- Genre: Science fiction
- Dates: 29 August–2 September 1968
- Venue: Claremont Hotel
- Location: Berkeley, California
- Country: United States
- Attendance: ~1,430
- Organized by: World Science Fiction Society
- Filing status: non-profit

= 26th World Science Fiction Convention =

26th Worldcon (1968)

The 26th World Science Fiction Convention (Worldcon), also known as Baycon, was held on 29 August–2 September 1968 at the Claremont Hotel in Berkeley, California, United States.

In 1968, Worldcon, annual World Science Fiction Convention, was combined with Westercon, the annual West Coast Science Fantasy Conference, sharing guests of honor and chairmen. The chairmen were Bill Donaho, Alva Rogers, and J. Ben Stark.

== Participants ==

Attendance was approximately 1,430.

=== Guests of honor ===

- Philip José Farmer (pro)
- Walter J. Daugherty (fan)
- Robert Silverberg (toastmaster)

== Awards ==

=== 1968 Hugo Awards ===

- Best Novel: Lord of Light by Roger Zelazny
- Best Novella:
  - "Weyr Search" by Anne McCaffrey and
  - "Riders of the Purple Wage" by Philip José Farmer (tie)

### Extracted entries
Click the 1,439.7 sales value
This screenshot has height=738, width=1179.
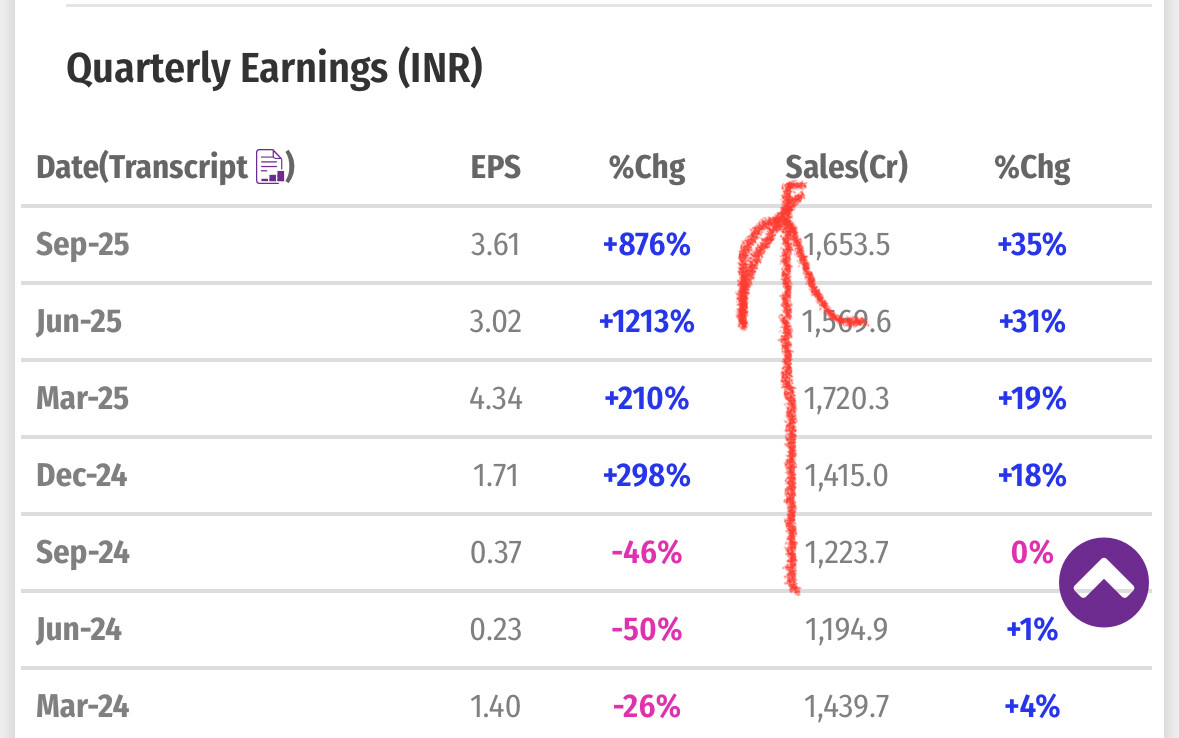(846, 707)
---
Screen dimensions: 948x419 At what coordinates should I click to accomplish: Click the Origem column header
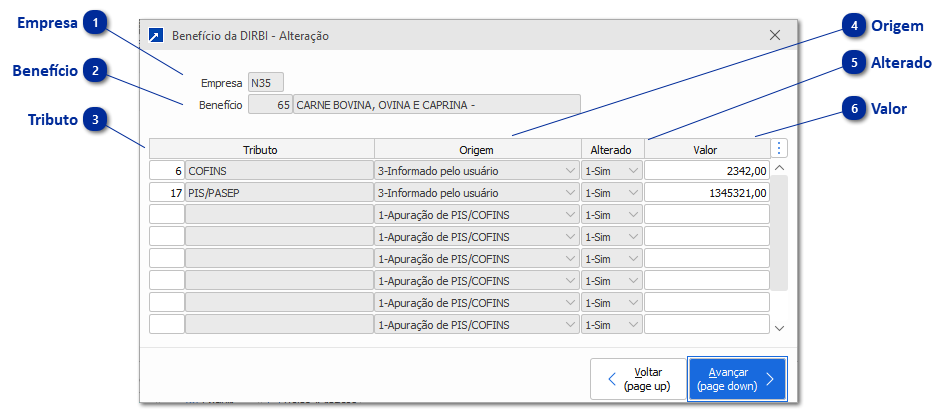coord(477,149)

### Using the information
a. According to the 26th Worldcon article, which three people chaired the convention?
b. List every guest of honor named in the 26th Worldcon article, with the role given for each.
c. Continue the 26th Worldcon article from the point where it stops.
The items play no part in this work.

### Answers for the exercise
a. Bill Donaho, Alva Rogers, and J. Ben Stark.

b.
- Philip José Farmer (pro)
- Walter J. Daugherty (fan)
- Robert Silverberg (toastmaster)

c.
- Best Novelette: "Gonna Roll Them Bones" by Fritz Leiber
- Best Short Story: "I Have No Mouth, and I Must Scream" by Harlan Ellison
- Best Dramatic Presentation: "The City on the Edge of Forever" (Star Trek episode, original script by Harlan Ellison)
- Best Professional Artist: Jack Gaughan
- Best Professional Magazine: if
- Best Fanzine: Amra, edited by George Scithers
- Best Fan Artist: George Barr
- Best Fan Writer: Ted White

=== Other awards ===

- Special Award: Harlan Ellison for Dangerous Visions
- Special Award: Gene Roddenberry for Star Trek

== Notes ==

This Worldcon was the first one that was attended by large numbers of people in the hippie subculture. A psychedelic light show was presented in the main ballroom of the hotel. Robert Silverberg gave a speech about using LSD to attain a mystical experience. Harlan Ellison read a story he had written about a hippie commune.

Poul Anderson emceed a presentation by the Society for Creative Anachronism.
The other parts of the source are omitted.